His plan was to buy a 29-foot Dyer from a local guy who was selling it and fit it out for what they called “jigging.” Jigging is line fishing – usually for Cod. It used to be popular in Chatham. You use sonar to find the school, and drop several lines overboard with rubber worms and lower them into the fish, which are on the bottom. The fish bite, and the machine “jigs” the lines a couple of times to set the hooks. Jigging is ecologically sound and “day boats” delivered very fresh fish to the dock every evening. The buyers in Chatham (there were only two allowed) paid extra for them, loaded them onto a trailer every night and sent them to New York City.

Sweeney had three revenue projections, optimistic, medium and pessimistic. Even the low one broke even. He asked me for $10,000, which I gave him. The first year the gross was lower than the lowest budget, and I was afraid Brian would ask for more money, but he didn’t. He found a way to make it; and after one more bad year he switched to gill netting.

Gill nets had not been used in Chatham before. They involved setting poles on the ocean bottom and stringing a net between them. The smaller fish would swim right through the large mesh, but mature Cod got caught.
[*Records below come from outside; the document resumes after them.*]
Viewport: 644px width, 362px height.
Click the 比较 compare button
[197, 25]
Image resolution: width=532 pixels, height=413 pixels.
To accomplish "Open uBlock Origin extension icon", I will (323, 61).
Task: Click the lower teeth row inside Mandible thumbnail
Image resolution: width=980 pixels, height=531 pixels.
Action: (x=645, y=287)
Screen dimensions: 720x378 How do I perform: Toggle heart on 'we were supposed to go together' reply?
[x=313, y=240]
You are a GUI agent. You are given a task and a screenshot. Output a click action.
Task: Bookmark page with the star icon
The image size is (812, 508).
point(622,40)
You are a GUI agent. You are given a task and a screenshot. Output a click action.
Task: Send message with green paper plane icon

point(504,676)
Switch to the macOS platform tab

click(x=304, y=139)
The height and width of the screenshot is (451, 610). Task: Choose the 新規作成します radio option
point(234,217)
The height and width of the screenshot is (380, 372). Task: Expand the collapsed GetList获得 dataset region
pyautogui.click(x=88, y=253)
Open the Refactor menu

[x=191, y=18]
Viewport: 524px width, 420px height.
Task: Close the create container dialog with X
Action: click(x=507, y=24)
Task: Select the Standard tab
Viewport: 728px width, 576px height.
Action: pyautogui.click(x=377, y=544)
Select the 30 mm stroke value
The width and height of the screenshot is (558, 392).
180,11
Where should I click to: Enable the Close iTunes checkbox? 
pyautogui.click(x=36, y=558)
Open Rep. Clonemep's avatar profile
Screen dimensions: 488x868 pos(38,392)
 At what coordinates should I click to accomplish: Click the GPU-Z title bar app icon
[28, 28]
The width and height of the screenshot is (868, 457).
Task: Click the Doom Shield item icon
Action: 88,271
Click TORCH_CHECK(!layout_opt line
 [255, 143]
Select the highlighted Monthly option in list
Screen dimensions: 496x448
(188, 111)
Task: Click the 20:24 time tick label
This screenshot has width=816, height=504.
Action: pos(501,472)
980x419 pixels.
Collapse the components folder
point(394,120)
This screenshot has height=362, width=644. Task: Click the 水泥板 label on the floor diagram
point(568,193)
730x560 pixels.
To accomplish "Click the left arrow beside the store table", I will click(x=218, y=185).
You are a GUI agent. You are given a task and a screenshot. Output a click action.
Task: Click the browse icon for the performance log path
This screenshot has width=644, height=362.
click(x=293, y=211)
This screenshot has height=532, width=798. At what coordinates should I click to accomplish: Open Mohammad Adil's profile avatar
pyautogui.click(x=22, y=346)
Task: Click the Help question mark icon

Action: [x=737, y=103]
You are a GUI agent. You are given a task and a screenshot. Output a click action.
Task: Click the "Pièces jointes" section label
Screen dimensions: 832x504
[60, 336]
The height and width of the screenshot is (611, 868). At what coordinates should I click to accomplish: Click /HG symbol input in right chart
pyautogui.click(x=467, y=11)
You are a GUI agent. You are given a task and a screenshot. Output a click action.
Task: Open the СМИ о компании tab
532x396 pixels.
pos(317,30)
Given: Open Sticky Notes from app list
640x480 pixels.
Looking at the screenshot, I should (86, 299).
Sweeney would let the nets “soak” for 24 to 48 hours and then haul them in and take the fish.

This system caught a lot more fish, but if fish were in the net for any length of time, the Dogfish (a form of small shark) would attack them and eat them. Dogfish might also get caught in the nets, but there was no U.S. market for Dogfish (the British used them in fish and chips, Sweeney told me).

Around that time, the Wall Street Journal reported that the government had set aside half a million dollars to figure out how to change the name and perception of “Dogfish” to make it a commercially viable species. They are still at it. Just today (March 18, 2015) I read in the Journal that a few daring chefs are trying to popularize dogfish and other “trash fish” like hake, pollock and Acadian redfish.

At the time, the problem of diminishing cod stocks was just getting a lot of attention, and Sweeney was in favor of vigorous quotas. But he didn’t make his opinion public among his fellow fishermen because they would have expelled him from the fraternity. They wanted no quotas, and when quotas were eventually put on they fought to keep them generous. Now, the cod is almost gone and the quotas have finally been dropped way down. The fishermen are still complaining, and the popularizing of trash fish has taken on a new urgency. Sweeney also was unhappy with the price he got for his fish. He was forced to sell to one of two dealers at the fish pier in Chatham and both of them made the same price every day. It was much, much less than the fish sold for at the markets.

At one point Sweeney was dating a woman who bought the cod in Chatham and shipped it to Florida for all the New England snow birds who wanted their cod. One day the timing was such that she bought the cod he had just sold to the wholesaler on the dock. The difference in what Sweeney got and what she paid was unconscionable, he thought. He confronted the wholesaler, who lied about what he had sold the fish for, but it did him no good.

Sweeney’s argument made sense to me. He paid all his boat expenses, bought diesel, and worked long hours to catch the fish. Then he gutted them and got them ready for the fish market. All the wholesaler had to do was weigh them, put them in boxes and load them on a truck. Shouldn’t Sweeney get the lion’s share of the price?

Sweeney just wanted the same privilege as the shell fishermen who could sell to anyone they wanted. On the way in they would start making calls to the various Cape Cod restaurants and fish markets that wanted shellfish and those that paid the most got the most. Competition like that was good for the fishermen. But the people who bought the fish, both politically conservative, did not like the competition; so they insisted that all those who landed in Chatham sell to them, and then they fixed the price. So much for the free market.

Sweeney’s fishing business never made enough to throw off any money, but as it turned out I did better with that than with any of my other investments with friends or family. I got about $20,000 in tax deductions, as I recall, giving me most of my money back. Last time that happened.